Во время «озарений» он чувствовал в себе необыкновенную силу для любого большого свершения: он как будто проносился по коридорам Вселенной и возвращался посвященным и готовым к открытию. Он знал, что непременно совершит это открытие — всей своей жизнью, — что он способен на новое слово, еще ни кем не сказанное, которое запечатлеет в книге, и он готов был вскочить и писать, но было уже совсем поздно, и Петя засыпал. А утром находились дела, и свое главное, как ему казалось, дело он не решался начать вот так, впопыхах, в суете, и откладывал его в дальний ящик. Несколько дней потом он ходит недовольный собой из-за того, что тратит время на ерунду, но после успокаивался и говорил, что он попросту еще не готов. Так шли дни и проходили годы. Изредка он садился за письменный стол, клал перед собой лист бумаги в надежде начать писать, но ничего не получалось: выходило совсем не то, что хотел сказать, и Петя откладывал писание, думая, что время еще не настало.

Он встречался с девушками, но ни одна из них не побуждала его мысли к женитьбе. Мать же говорила, что жениться ему рано: прежде нужно устроиться самому, — и это его успокаивало еще недавно, но сейчас он ощущал потребность в чьем-то тепле, близости. Родители старились, становились капризными, эгоистичными, но ему порой было страшно, что будет, если они уйдут и оставят его одного.

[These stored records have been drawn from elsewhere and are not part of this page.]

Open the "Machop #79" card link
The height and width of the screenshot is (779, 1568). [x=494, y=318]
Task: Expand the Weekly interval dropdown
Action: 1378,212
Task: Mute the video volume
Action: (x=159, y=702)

Он пошел в аспирантуру, чтобы чем-то занять себя и чувствовать движение к какой-нибудь цели. Многие его однокурсники поразъехались в Москву, Петербург, за границу, и Петя уже думал, не поменять ли ему свою жизнь, оставив то, что его сковывало здесь.

Ему казалось, что, не будь всех обстоятельств, мешающих его свободе: тревоги за отца и мать, боязни причинить им боль, страха одиночества и падения, — он мог бы совершить невозможное: быть собой, жить так, как говорит ему сердце. И он шел бы по далеким дорогам в тумане и по дождю, видел новые города и людей или лежал на земле и смотрел на звездное небо

В детстве он мечтал быть астрономом, и на какую-то елку ему пошили костюм звездочета. Всегда то, о чем он мечтал, было таким простым и доступным: Петя засыпал и давал обещанье, что завтра заберется на крышу посмотреть на звезды, но наступало завтра, и ему становилось неловко делать то, о чем так сильно мечталось вчера, и он уже думал, что все это ребячество и скоро пройдет, как прошла юношеская тоска по подвигу. Он так думал и заранее чувствовал стыд за эти мысли, как будто совершает тайное маленькое предательство, ожидая, что мечта испарится, и одновременно с каким-то наслаждением ожидая ее смерти.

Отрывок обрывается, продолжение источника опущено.